Because of this, venues for important meetings are often bugged, and it is critical that technical security countermeasures (TSCM) sweeps be conducted ahead of time. Conducting periodic sweeps of the homes and offices of key executives, as well as any corporate facilities where sensitive research and development takes place, is also strongly advised.
Bugs can be purchased and installed into a number of common office items — including electrical outlets, power strips and chargers, as well as lamps, clocks and smoke detectors. For an added cost, spy shops and bug manufacturers can even build an audio or video device into a custom item, such as a specific piece of art or furniture. In addition to TSCM sweeps to ensure no devices have been placed, it is therefore also important to monitor anything brought into areas where sensitive discussions are conducted, such as furniture or decor. It is also important to limit the number of people with access to such areas and to heavily vet those who are to be given access, including construction, renovation or cleaning crews.
Danger in Disguise
Advances in technology have resulted in very small bugs and covert recorders that are exceptionally cheap and easy to obtain. Many bugs that are available online or at spy shops today are as good or better than those used in government intelligence operations 20 years ago. The mass-produced and accessible nature of these bugs means that they are used by a wide variety of actors, making it difficult to trace them back to a specific perpetrator upon being discovered. In some instances, the bugs are regarded as disposable and are installed with no intention of ever being recovered, making it all the more challenging to gather sufficient evidence to charge a suspect. In others, a host country government or foreign government likewise can be involved, meaning a prosecution is very unlikely.
The lack of court cases and media reporting pertaining to bugging camouflages the magnitude of the problem — especially when compared to high-profile hacking cases.

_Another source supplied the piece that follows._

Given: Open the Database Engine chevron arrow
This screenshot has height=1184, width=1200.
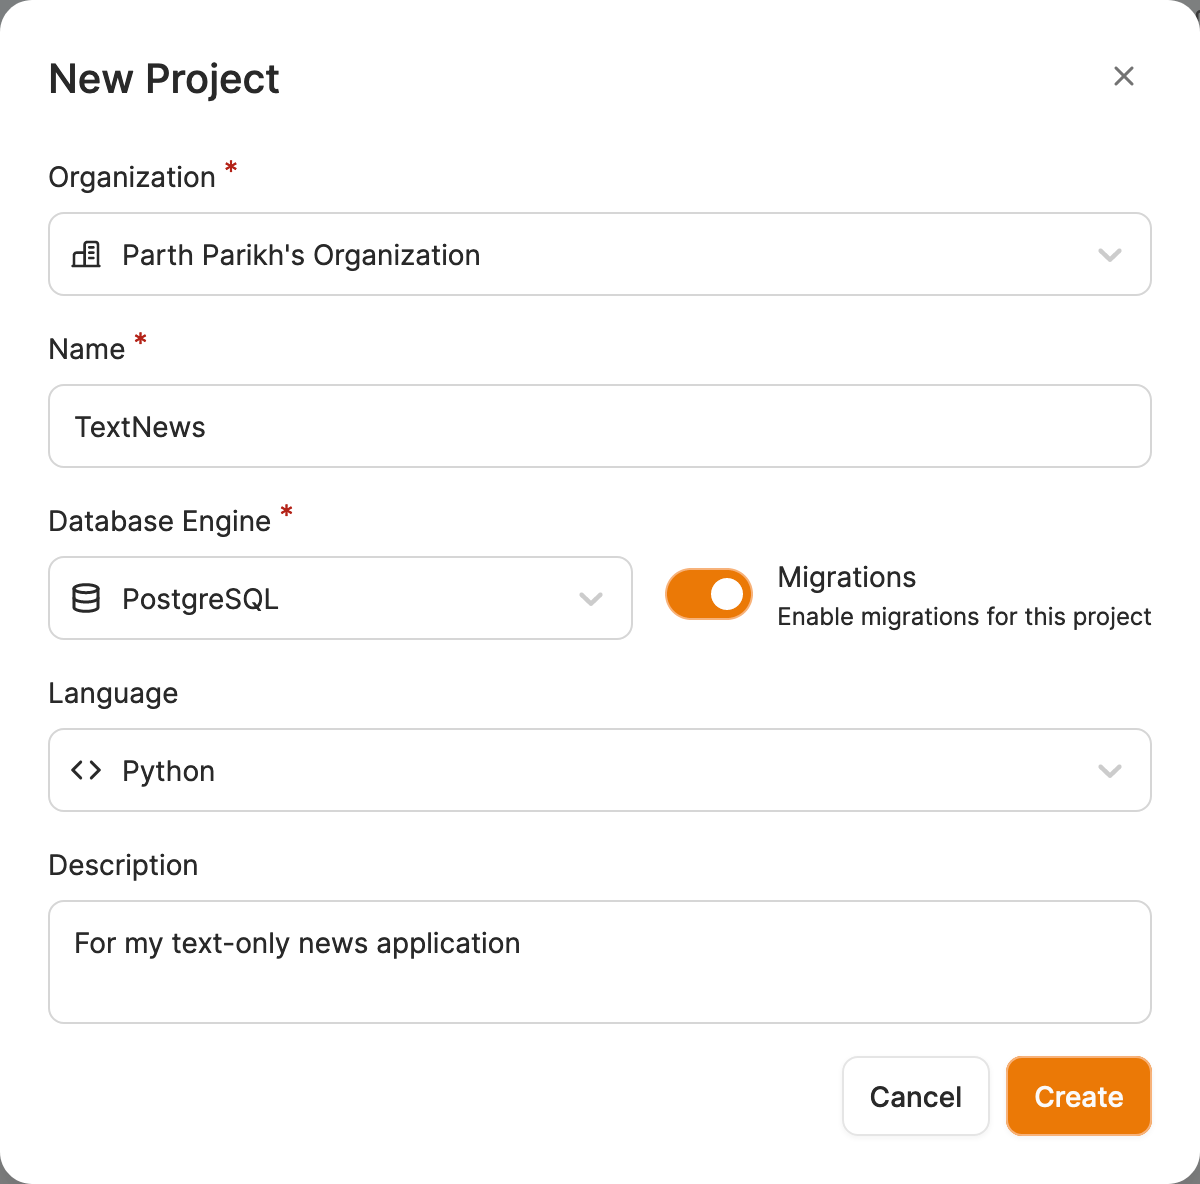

Because of these factors, there are many more bugs being discovered today than there are people being charged for placing them. Corporations tend to quietly cover up such cases where there is no chance of obtaining a conviction, and TSCM providers operate under strict confidentiality agreements that prevent them from discussing their findings in public.
The lack of court cases and media reporting pertaining to bugging thus camouflages the magnitude of the problem — especially when compared to high-profile hacking cases. As a result, far more resources are now being devoted to combat hacking than to combat bugging. This, of course, is not to say that programs to protect against cyberattacks should be ignored. But I do recommend that TSCM efforts be seen as an equally critical component of a robust information security program.